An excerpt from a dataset
--- BEGIN ---

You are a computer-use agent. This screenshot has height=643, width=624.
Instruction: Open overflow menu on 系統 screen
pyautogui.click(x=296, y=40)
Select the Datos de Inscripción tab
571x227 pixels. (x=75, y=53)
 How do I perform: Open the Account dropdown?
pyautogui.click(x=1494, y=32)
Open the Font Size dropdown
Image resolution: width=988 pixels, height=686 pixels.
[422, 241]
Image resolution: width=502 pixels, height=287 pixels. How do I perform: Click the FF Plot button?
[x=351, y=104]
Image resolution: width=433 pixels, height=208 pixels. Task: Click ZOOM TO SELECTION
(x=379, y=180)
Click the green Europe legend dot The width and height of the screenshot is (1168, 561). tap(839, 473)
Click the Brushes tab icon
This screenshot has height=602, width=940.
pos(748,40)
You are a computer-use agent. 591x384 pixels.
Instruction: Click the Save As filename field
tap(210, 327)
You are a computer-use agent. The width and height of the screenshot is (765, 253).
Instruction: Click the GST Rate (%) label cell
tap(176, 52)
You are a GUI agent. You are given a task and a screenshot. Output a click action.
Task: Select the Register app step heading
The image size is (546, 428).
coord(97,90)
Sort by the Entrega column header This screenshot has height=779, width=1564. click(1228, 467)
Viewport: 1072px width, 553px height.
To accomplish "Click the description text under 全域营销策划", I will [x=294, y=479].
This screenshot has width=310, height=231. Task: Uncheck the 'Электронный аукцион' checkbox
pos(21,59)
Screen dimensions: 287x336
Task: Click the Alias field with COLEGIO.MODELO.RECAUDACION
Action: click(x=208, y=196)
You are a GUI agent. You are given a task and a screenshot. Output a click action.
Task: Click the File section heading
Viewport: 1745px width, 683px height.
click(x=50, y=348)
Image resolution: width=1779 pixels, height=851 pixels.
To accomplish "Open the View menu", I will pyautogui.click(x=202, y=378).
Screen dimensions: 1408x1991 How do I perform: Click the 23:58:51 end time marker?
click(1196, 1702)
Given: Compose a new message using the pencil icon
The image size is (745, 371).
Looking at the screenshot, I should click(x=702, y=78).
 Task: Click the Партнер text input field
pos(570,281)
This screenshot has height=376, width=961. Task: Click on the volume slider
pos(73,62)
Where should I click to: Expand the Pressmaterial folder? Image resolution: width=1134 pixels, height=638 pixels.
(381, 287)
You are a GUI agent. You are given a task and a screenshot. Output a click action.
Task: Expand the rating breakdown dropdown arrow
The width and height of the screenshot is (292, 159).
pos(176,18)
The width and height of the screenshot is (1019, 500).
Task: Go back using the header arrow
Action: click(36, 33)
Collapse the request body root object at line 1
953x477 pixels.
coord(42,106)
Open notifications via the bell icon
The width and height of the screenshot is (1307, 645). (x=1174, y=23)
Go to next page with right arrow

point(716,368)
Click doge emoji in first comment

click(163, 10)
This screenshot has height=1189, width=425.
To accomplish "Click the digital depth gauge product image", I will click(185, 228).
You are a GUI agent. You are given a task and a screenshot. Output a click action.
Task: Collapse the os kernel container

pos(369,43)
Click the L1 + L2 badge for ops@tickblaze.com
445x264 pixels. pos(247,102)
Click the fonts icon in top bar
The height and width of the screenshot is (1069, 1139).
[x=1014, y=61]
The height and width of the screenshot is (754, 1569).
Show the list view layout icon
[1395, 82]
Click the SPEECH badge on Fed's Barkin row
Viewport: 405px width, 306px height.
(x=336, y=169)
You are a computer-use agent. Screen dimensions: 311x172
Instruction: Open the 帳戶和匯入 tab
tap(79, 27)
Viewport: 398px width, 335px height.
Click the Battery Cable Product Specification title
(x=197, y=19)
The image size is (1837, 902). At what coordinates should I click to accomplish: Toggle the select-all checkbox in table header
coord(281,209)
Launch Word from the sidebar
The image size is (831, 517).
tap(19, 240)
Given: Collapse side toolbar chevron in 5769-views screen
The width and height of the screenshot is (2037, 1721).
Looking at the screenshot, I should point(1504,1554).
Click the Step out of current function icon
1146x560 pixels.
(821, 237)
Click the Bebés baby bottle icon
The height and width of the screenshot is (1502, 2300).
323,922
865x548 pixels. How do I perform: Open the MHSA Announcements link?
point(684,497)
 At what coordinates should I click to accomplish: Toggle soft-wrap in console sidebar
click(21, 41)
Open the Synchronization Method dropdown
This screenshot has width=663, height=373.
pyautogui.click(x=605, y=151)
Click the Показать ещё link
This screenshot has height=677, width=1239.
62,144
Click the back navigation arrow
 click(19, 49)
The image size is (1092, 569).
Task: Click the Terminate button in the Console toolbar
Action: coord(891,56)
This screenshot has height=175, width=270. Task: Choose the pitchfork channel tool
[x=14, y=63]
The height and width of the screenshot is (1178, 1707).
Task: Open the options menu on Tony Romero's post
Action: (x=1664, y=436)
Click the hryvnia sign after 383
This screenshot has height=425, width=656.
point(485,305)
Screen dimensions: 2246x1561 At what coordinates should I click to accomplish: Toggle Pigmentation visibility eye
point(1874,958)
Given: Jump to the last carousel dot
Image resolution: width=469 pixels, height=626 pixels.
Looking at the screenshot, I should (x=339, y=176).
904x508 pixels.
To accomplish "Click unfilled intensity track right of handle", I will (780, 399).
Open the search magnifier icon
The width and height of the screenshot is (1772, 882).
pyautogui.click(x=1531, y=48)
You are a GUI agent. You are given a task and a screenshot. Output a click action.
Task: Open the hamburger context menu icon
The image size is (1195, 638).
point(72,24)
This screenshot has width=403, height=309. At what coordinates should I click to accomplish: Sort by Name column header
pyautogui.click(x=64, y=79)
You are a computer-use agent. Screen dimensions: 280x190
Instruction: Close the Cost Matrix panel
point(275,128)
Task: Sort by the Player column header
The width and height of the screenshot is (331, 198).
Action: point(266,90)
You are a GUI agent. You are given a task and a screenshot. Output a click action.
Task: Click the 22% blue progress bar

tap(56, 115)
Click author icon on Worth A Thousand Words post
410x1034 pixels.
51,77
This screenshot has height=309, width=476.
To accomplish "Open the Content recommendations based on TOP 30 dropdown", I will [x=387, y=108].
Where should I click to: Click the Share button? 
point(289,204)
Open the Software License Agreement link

--- END ---

**Direction**
Print all of the data above again, reproducing every line without any change.

**Answer for this exercise**
You are a computer-use agent. This screenshot has height=643, width=624.
Instruction: Open overflow menu on 系統 screen
pyautogui.click(x=296, y=40)
Select the Datos de Inscripción tab
571x227 pixels. (x=75, y=53)
 How do I perform: Open the Account dropdown?
pyautogui.click(x=1494, y=32)
Open the Font Size dropdown
Image resolution: width=988 pixels, height=686 pixels.
[422, 241]
Image resolution: width=502 pixels, height=287 pixels. How do I perform: Click the FF Plot button?
[x=351, y=104]
Image resolution: width=433 pixels, height=208 pixels. Task: Click ZOOM TO SELECTION
(x=379, y=180)
Click the green Europe legend dot The width and height of the screenshot is (1168, 561). tap(839, 473)
Click the Brushes tab icon
This screenshot has height=602, width=940.
pos(748,40)
You are a computer-use agent. 591x384 pixels.
Instruction: Click the Save As filename field
tap(210, 327)
You are a computer-use agent. The width and height of the screenshot is (765, 253).
Instruction: Click the GST Rate (%) label cell
tap(176, 52)
You are a GUI agent. You are given a task and a screenshot. Output a click action.
Task: Select the Register app step heading
The image size is (546, 428).
coord(97,90)
Sort by the Entrega column header This screenshot has height=779, width=1564. click(1228, 467)
Viewport: 1072px width, 553px height.
To accomplish "Click the description text under 全域营销策划", I will [x=294, y=479].
This screenshot has width=310, height=231. Task: Uncheck the 'Электронный аукцион' checkbox
pos(21,59)
Screen dimensions: 287x336
Task: Click the Alias field with COLEGIO.MODELO.RECAUDACION
Action: click(x=208, y=196)
You are a GUI agent. You are given a task and a screenshot. Output a click action.
Task: Click the File section heading
Viewport: 1745px width, 683px height.
click(x=50, y=348)
Image resolution: width=1779 pixels, height=851 pixels.
To accomplish "Open the View menu", I will pyautogui.click(x=202, y=378).
Screen dimensions: 1408x1991 How do I perform: Click the 23:58:51 end time marker?
click(1196, 1702)
Given: Compose a new message using the pencil icon
The image size is (745, 371).
Looking at the screenshot, I should click(x=702, y=78).
 Task: Click the Партнер text input field
pos(570,281)
This screenshot has height=376, width=961. Task: Click on the volume slider
pos(73,62)
Where should I click to: Expand the Pressmaterial folder? Image resolution: width=1134 pixels, height=638 pixels.
(381, 287)
You are a GUI agent. You are given a task and a screenshot. Output a click action.
Task: Expand the rating breakdown dropdown arrow
The width and height of the screenshot is (292, 159).
pos(176,18)
The width and height of the screenshot is (1019, 500).
Task: Go back using the header arrow
Action: click(36, 33)
Collapse the request body root object at line 1
953x477 pixels.
coord(42,106)
Open notifications via the bell icon
The width and height of the screenshot is (1307, 645). (x=1174, y=23)
Go to next page with right arrow

point(716,368)
Click doge emoji in first comment

click(163, 10)
This screenshot has height=1189, width=425.
To accomplish "Click the digital depth gauge product image", I will click(185, 228).
You are a GUI agent. You are given a task and a screenshot. Output a click action.
Task: Collapse the os kernel container

pos(369,43)
Click the L1 + L2 badge for ops@tickblaze.com
445x264 pixels. pos(247,102)
Click the fonts icon in top bar
The height and width of the screenshot is (1069, 1139).
[x=1014, y=61]
The height and width of the screenshot is (754, 1569).
Show the list view layout icon
[1395, 82]
Click the SPEECH badge on Fed's Barkin row
Viewport: 405px width, 306px height.
(x=336, y=169)
You are a computer-use agent. Screen dimensions: 311x172
Instruction: Open the 帳戶和匯入 tab
tap(79, 27)
Viewport: 398px width, 335px height.
Click the Battery Cable Product Specification title
(x=197, y=19)
The image size is (1837, 902). At what coordinates should I click to accomplish: Toggle the select-all checkbox in table header
coord(281,209)
Launch Word from the sidebar
The image size is (831, 517).
tap(19, 240)
Given: Collapse side toolbar chevron in 5769-views screen
The width and height of the screenshot is (2037, 1721).
Looking at the screenshot, I should point(1504,1554).
Click the Step out of current function icon
1146x560 pixels.
(821, 237)
Click the Bebés baby bottle icon
The height and width of the screenshot is (1502, 2300).
323,922
865x548 pixels. How do I perform: Open the MHSA Announcements link?
point(684,497)
 At what coordinates should I click to accomplish: Toggle soft-wrap in console sidebar
click(21, 41)
Open the Synchronization Method dropdown
This screenshot has width=663, height=373.
pyautogui.click(x=605, y=151)
Click the Показать ещё link
This screenshot has height=677, width=1239.
62,144
Click the back navigation arrow
 click(19, 49)
The image size is (1092, 569).
Task: Click the Terminate button in the Console toolbar
Action: coord(891,56)
This screenshot has height=175, width=270. Task: Choose the pitchfork channel tool
[x=14, y=63]
The height and width of the screenshot is (1178, 1707).
Task: Open the options menu on Tony Romero's post
Action: (x=1664, y=436)
Click the hryvnia sign after 383
This screenshot has height=425, width=656.
point(485,305)
Screen dimensions: 2246x1561 At what coordinates should I click to accomplish: Toggle Pigmentation visibility eye
point(1874,958)
Given: Jump to the last carousel dot
Image resolution: width=469 pixels, height=626 pixels.
Looking at the screenshot, I should (x=339, y=176).
904x508 pixels.
To accomplish "Click unfilled intensity track right of handle", I will (780, 399).
Open the search magnifier icon
The width and height of the screenshot is (1772, 882).
pyautogui.click(x=1531, y=48)
You are a GUI agent. You are given a task and a screenshot. Output a click action.
Task: Open the hamburger context menu icon
The image size is (1195, 638).
point(72,24)
This screenshot has width=403, height=309. At what coordinates should I click to accomplish: Sort by Name column header
pyautogui.click(x=64, y=79)
You are a computer-use agent. Screen dimensions: 280x190
Instruction: Close the Cost Matrix panel
point(275,128)
Task: Sort by the Player column header
The width and height of the screenshot is (331, 198).
Action: point(266,90)
You are a GUI agent. You are given a task and a screenshot. Output a click action.
Task: Click the 22% blue progress bar

tap(56, 115)
Click author icon on Worth A Thousand Words post
410x1034 pixels.
51,77
This screenshot has height=309, width=476.
To accomplish "Open the Content recommendations based on TOP 30 dropdown", I will [x=387, y=108].
Where should I click to: Click the Share button? 
point(289,204)
Open the Software License Agreement link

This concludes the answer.